Epifani si era addirittura lanciato (due settimane fa) in un richiamo nervoso e spazientito al PRC che spingeva sul Governo perchè abbassasse le sue pretese, quasi a dire al PRC di lasciare fare a lui che meglio di loro sapeva rappresentare le aspettative del mondo del lavoro e che sapeva bene (lui ... il sindacalista) come si gestiscono queste cose (.. purtroppo si è visto ..)

Che i nostri segretari nazionali non abbiano brillato di lucidità rivendicativa, compressi tra la fedeltà al Governo amico (guai a dargli dei dispiaceri) ed il tenere buona la sua base perchè non si mobilitasse troppo lo si capiva da tempo, era una sensazione diffusa nei luoghi di lavoro.

Tutto il mondo sapeva che il Governo voleva tagliare le pensioni (su età e rendimenti), ma loro, alle richieste di discutere di decidere, di mobilitarsi, rispondevano che ancora non era conosciuta la proposta del Governo e che quindi non vi erano argomenti su cui discutere, decidere, mobilitarsi.

Poi, di colpo, la nottata tra il 19 ed il 20 luglio, la voragine, il buco nero.

I nostri sindacati firmano un accordo, che non solo smentisce tutto quanto detto al tempo della legge Maroni, non solo smentisce anche quella specie di piattaforma unitaria i cui paletti erano stati venduti come insuperabili, non solo si contraddicono rispetto alle loro recenti dichiarazioni, tanto da arrivare a concordare un innalzamento dell'età pensionabile che è anche peggiore della Maroni, ma arrivano a fare di peggio. Concordano che sia il Ministero del Tesoro, d'ora in poi, sulla base di parametri che non c'entrano nulla con l'equilibrio della spesa previdenziale, a decidere per decreto come variare di volta in volta i coefficienti di calcolo delle pensioni, e così facendo, concordano il fatto che la pensione non sia più parte del salario differito (legato agli accantonamenti versati) ma salario sociale (ossia deciso unicamente per decreto dal Governo, fuori da ogni controllo sindacale).

Cgil Cisl Uil hanno consegnato la nostra cassa previdenziale nelle mani del Ministro del Tesoro, quasi a dirgli ... "d'ora in poi pensaci tu".

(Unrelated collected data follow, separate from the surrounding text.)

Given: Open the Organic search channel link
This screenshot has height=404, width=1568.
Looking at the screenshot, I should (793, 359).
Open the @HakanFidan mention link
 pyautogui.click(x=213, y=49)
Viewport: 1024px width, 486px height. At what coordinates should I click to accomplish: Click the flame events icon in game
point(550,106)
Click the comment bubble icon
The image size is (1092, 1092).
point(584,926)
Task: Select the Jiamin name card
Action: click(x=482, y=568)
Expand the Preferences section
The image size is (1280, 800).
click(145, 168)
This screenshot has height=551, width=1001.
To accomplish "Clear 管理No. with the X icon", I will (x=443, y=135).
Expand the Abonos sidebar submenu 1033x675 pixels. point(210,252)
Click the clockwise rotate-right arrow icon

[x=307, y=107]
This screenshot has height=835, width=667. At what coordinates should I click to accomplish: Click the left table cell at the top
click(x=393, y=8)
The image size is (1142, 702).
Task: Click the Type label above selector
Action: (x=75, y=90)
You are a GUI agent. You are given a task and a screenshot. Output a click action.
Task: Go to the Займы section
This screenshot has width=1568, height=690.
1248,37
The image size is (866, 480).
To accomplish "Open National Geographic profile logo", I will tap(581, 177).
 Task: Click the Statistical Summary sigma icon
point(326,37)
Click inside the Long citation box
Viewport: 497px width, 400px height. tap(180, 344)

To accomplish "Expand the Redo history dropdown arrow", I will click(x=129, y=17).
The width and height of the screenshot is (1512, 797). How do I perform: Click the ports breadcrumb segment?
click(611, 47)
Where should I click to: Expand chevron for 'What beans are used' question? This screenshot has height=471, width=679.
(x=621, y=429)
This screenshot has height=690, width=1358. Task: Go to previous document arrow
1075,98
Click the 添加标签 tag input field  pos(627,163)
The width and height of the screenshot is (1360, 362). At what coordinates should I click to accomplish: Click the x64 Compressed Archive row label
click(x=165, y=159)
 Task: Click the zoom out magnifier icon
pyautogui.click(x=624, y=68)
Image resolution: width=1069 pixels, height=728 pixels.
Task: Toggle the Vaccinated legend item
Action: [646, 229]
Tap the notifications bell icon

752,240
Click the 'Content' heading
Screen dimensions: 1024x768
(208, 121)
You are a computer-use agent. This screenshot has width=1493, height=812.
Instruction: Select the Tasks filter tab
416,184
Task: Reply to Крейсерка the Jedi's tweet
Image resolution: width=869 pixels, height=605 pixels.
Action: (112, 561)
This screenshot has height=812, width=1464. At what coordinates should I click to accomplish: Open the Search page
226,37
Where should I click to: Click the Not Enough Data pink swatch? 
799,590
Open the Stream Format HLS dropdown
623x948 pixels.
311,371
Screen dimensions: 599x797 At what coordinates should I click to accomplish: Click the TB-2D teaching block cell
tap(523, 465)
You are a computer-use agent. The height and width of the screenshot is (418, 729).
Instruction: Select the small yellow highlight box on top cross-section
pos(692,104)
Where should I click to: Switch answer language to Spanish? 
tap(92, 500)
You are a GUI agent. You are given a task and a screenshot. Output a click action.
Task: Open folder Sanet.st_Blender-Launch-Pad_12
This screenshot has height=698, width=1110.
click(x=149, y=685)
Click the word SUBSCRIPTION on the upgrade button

Come per l'accordo del 1992, dove il danno maggiore ai nostri salari non è venuto tanto dalla debolezza rivendicativa sulle quantità salariali ma dall'aver cancellato il meccanismo della scala mobile eliminando così e per sempre quanto ancora di difensivo aveva la struttura salariale, oggi il danno maggiore non è nel non essere riusciti a fare un buon accordo sulla difesa dell'età pensionabile, quanto dall'aver cancellato la pensione dalla voce del "salario differito".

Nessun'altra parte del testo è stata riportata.